Who’s afraid of university autonomy? Scholars have nothing to lose but their chains

By B Venkatesh Kumar, Alan Ruby and Matthew Hartley 

The government’s decision to cede autonomy to 62 higher education institutions that have all met the highest national standards for educational quality in learning outcomes has generated a range of responses. Some reactions are based on fact, some are fuelled by ideology and some a mix of both leavened by a fear of change. Much of the debate has focussed on the financial dimensions of the proposed change which are interpreted as stepping stones towards privatisation of higher education.

Some have criticised the provisions to allow autonomous institutions to become more international by adding up to 20% of new faculty posts that are open to leading scholars and researchers from around the world, that would enrich these academic communities and increase opportunities for Indian scholars to collaborate on research projects of significance to the nation and the region. There has also been opposition to allowing autonomous institutions to add up to 20% of student places for talented young people who want to learn about India, in India from Indian scholars. These new places would add to the number of international students in India which is currently one-sixth of the number of international students in German universities.

It seems the critics wish to embrace and reinforce the insularity of Indian higher education. There has been less debate about the devolution of personnel decisions, the recruitment, appointment and promotion of faculty. Given the poor record of centralised hiring, the delays, political interventions and the history of rank exercise of patronage this reticence is understandable.

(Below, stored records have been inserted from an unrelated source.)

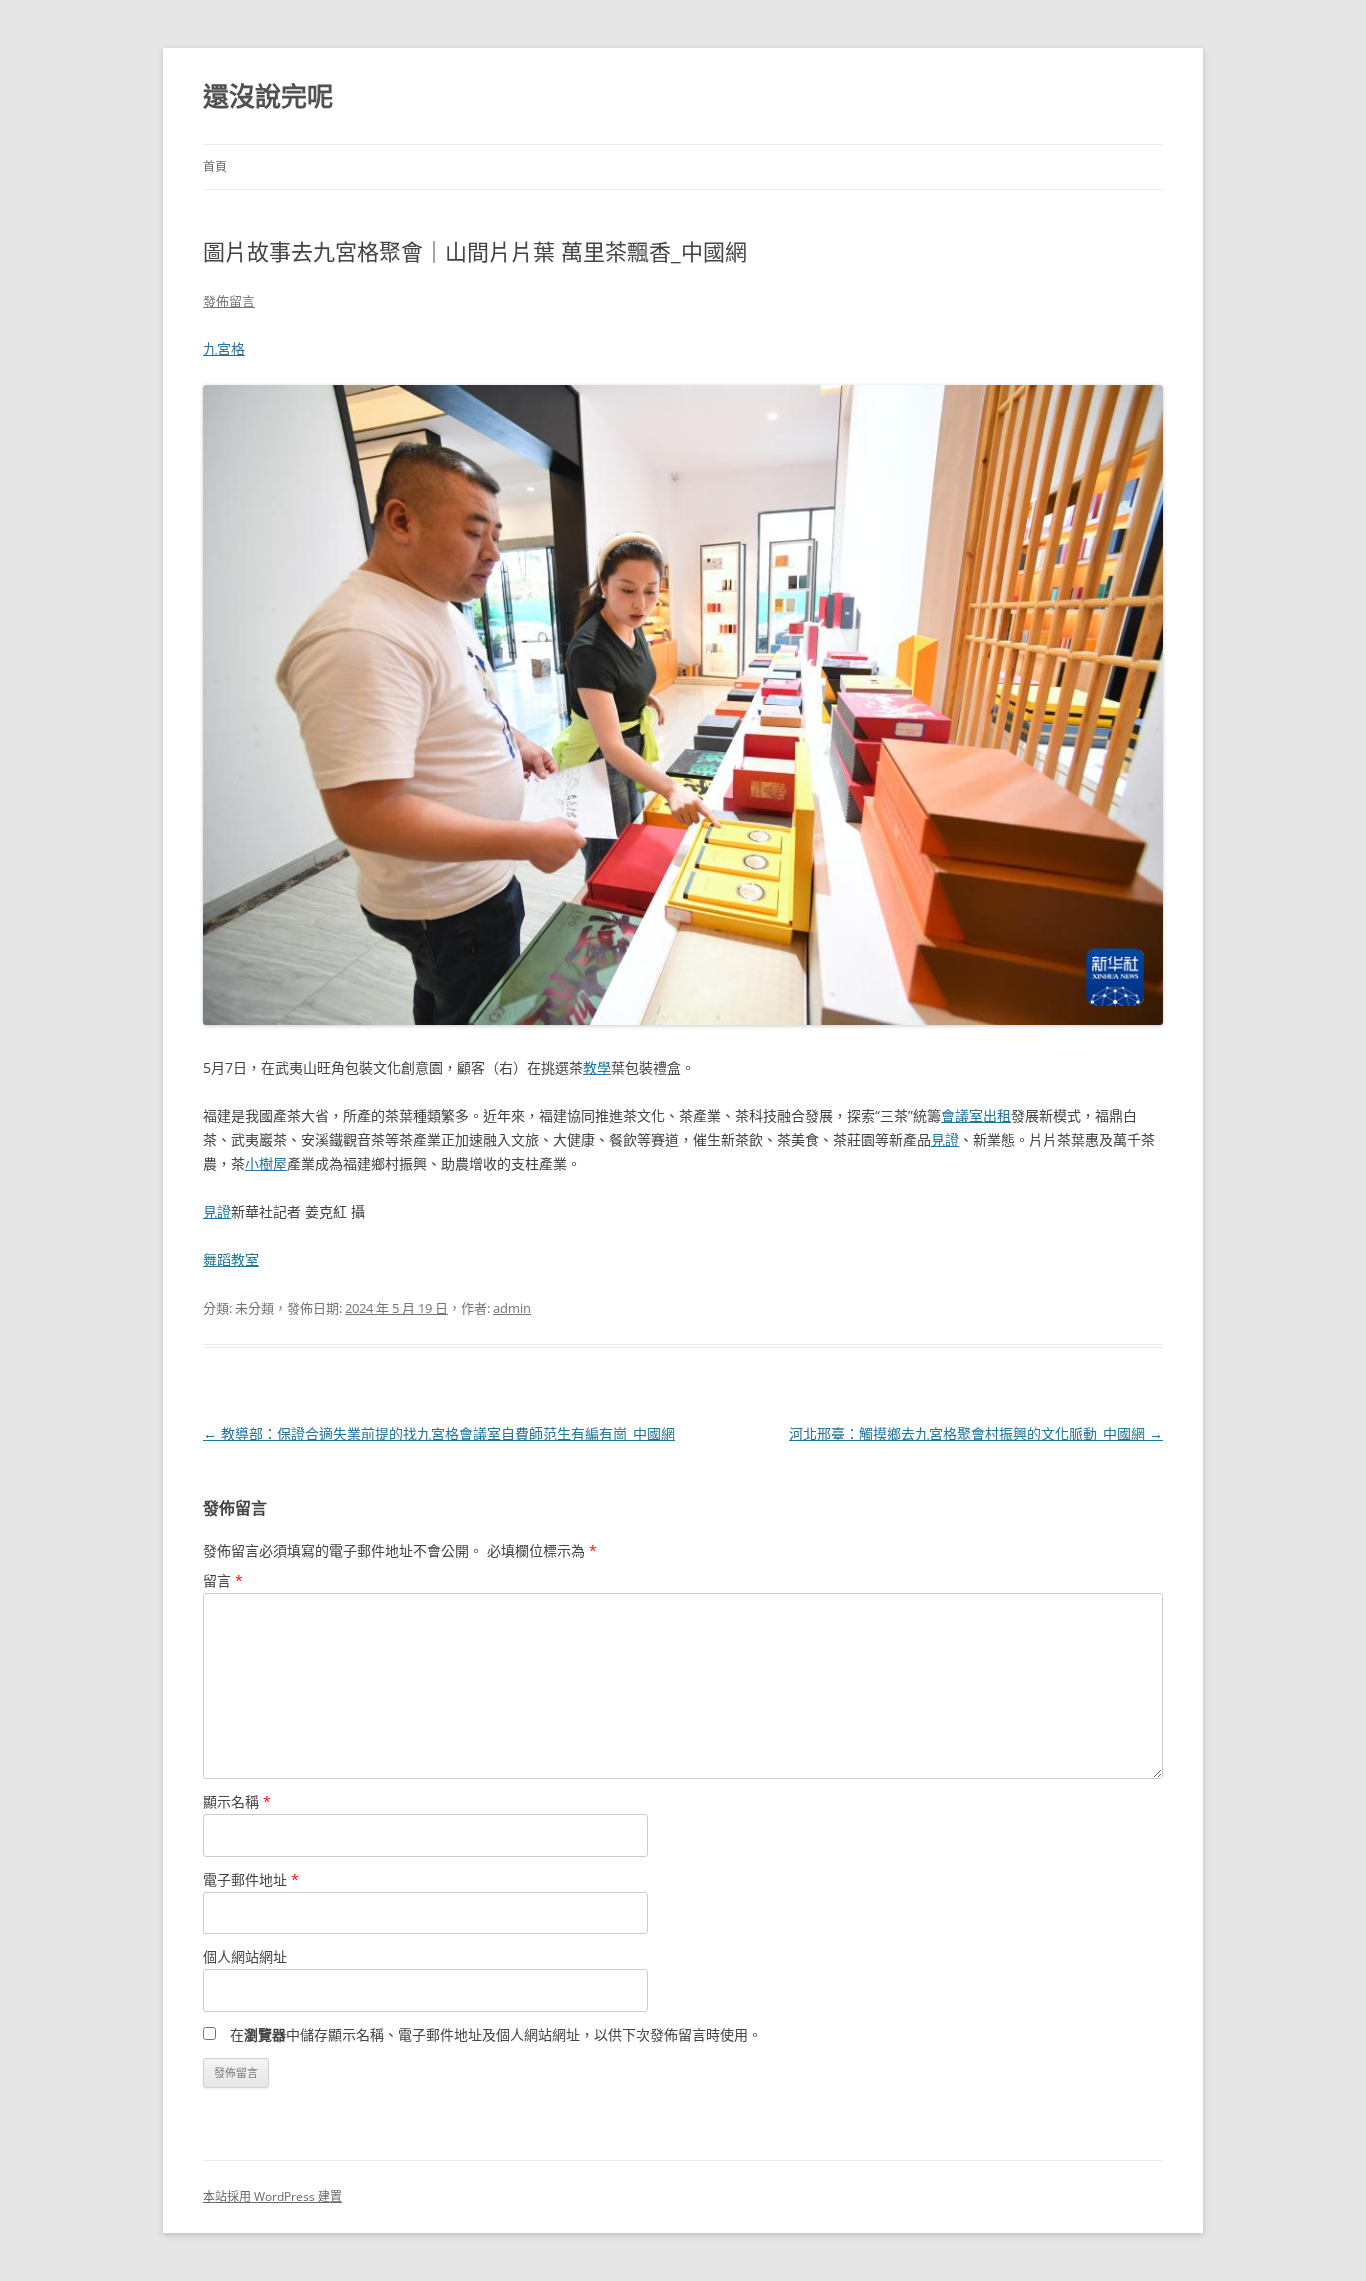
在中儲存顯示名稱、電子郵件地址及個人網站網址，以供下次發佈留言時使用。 (496, 2034)
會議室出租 (976, 1115)
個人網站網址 (245, 1956)
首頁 (215, 166)
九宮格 (224, 348)
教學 (597, 1067)
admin (512, 1308)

What is less understandable is the relative silence about the freedoms extended to faculty of these institutions. There has been no celebration of the breaking of the thrall’s ring that has limited the professional and intellectual freedom of some of the nation’s leading scholars and confined them to following the curriculum dictates of distant official committees and subject knowledge satraps.

Vesting decisions about course design and content with scholars recognises their expertise, trusts their capacity to judge what is important enough in their field and respects their depth of discipline knowledge. Academic autonomy also acknowledges that scholars have a deep understanding of the needs and aspirations of their students, especially students from the surrounding city or state with its distinct culture and economic geography. Scholars are now able to tailor and customise their programmes and curricula to local needs and individual preferences.

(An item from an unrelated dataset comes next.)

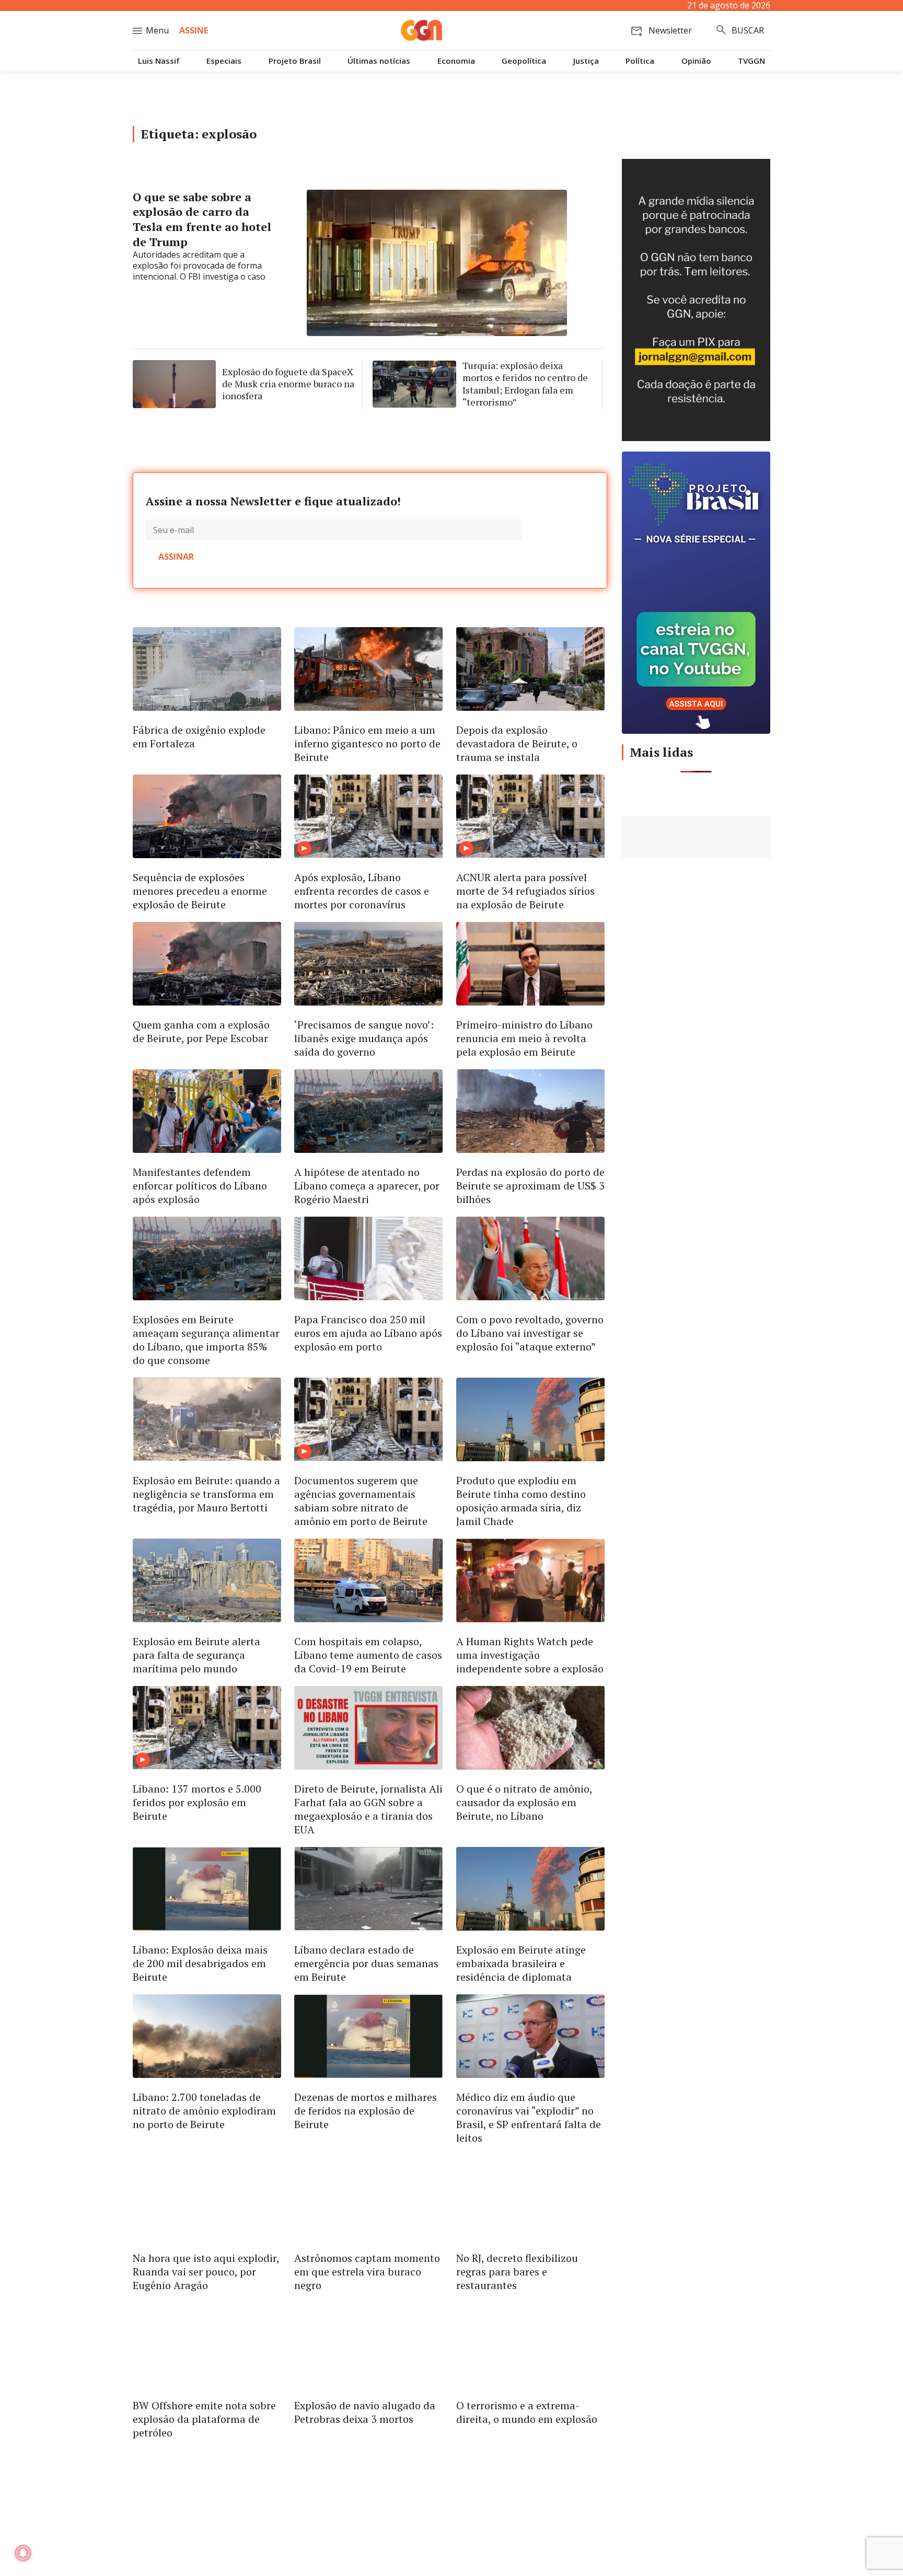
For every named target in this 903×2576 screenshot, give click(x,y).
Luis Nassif (159, 61)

Similarly academic autonomy allows India’s scholars to use their specialised expertise and appreciation of their intellectual field to create new degree programmes that respond to changes in technology and lead developments in their disciplines. It also allows them to discern and shape interdisciplinary studies in fields like bio-informatics and nanotechnology that did not exist 20 or 30 years ago.

This shift of authority and control from the halls of UGC in Delhi to the best universities and colleges across the nation, symbolises a shift in focus and priorities. UGC as an institution is an echo of the UK’s University Grants committee which operated for 70 years – 1919-88 – as a funding body and regulatory agency with an instrumental view of higher education.